One mw estimated his weight at about 7 1/2 pounds but in fact he turned out to be a whopping 9lb 7oz when weighed! Not only that, but I realised later, when I looked at his charts in the red book, that he had an enormous head - just short of the 99.8th centile line for boys and would have been off the scale for girls - in other words, if you were to line up 300 newborns in order of head circumference then he'd probably be the biggest!

We were left skin-to-skin for nearly an hour and I could feel the uterus contracting, but after nearly an hour the placenta hadn't yet come out (I didn't realise I had to push it out!) so I was asked to get out of the pool so that it could be given a gentle helping hand (I had asked that the cord not be pulled). I managed to stand up but couldn't lift my leg over the side of the pool, but gravity, a bit of bearing down and some very gentle coaxing by the mw got the placenta out intact within a minute or two.
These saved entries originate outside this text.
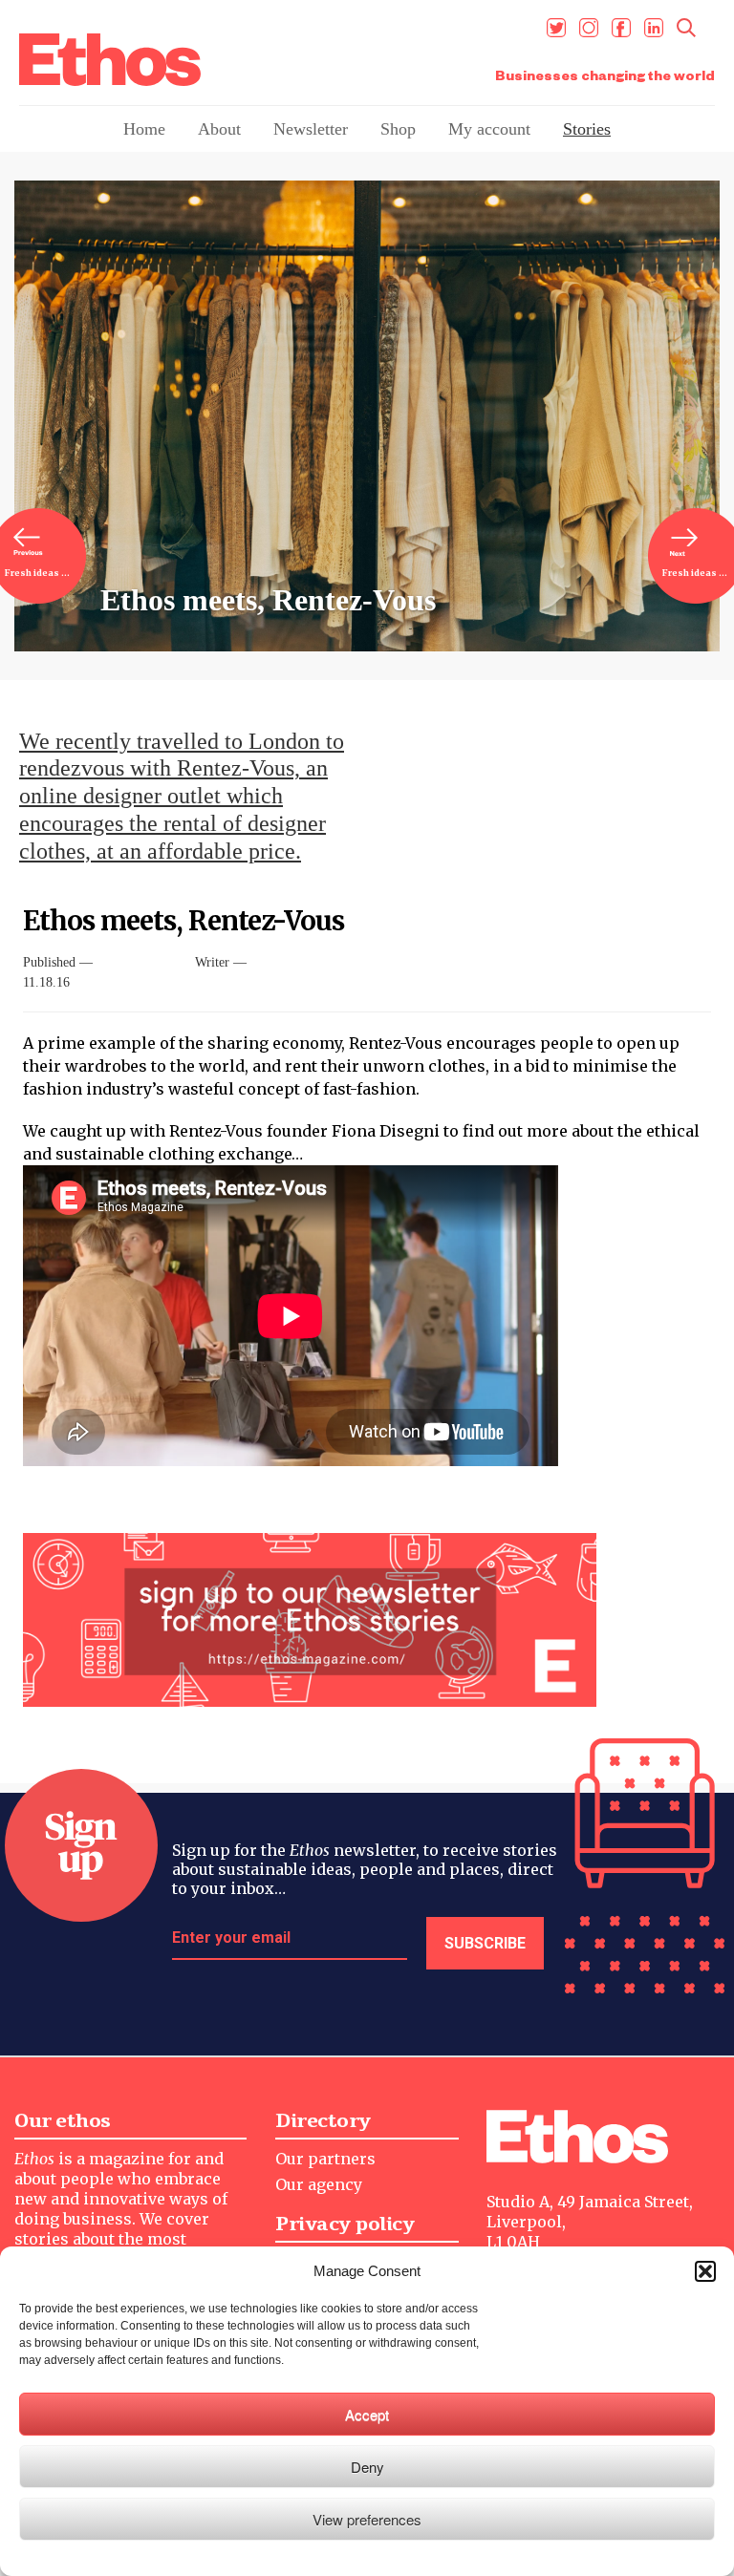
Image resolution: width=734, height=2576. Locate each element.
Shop (398, 128)
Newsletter (310, 128)
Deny (367, 2467)
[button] (705, 2271)
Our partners (325, 2158)
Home (144, 128)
Left the pool water rather red though!

Blood loss estimated at 350-400ml, and I had a 2nd-degree tear - with hindsight, it was no wonder given the size of his head! - but it was left unstitched as suturing would have required a trip to hospital. (It healed up OK.) The after-pains were a lot worse than they were with DD, but I gather that's normal for 2nd & subsequent babies - and they did seem do their job very effectively, according to the mw when she visited the next morning. Was told by the lead mw that I shouldn't take ibuprofen if breastfeeding, which was news to me (and to my normal mw!) but the paracetamol wasn't helping so I looked it up online and the NHS site said that small amounts get into breastmilk but it's unlikely to harm the baby, so I went ahead and took it anyway.

Incidentally, it turned out that both of my children were born at T+10 by my dates - if that's not consistent then I don't know what is!"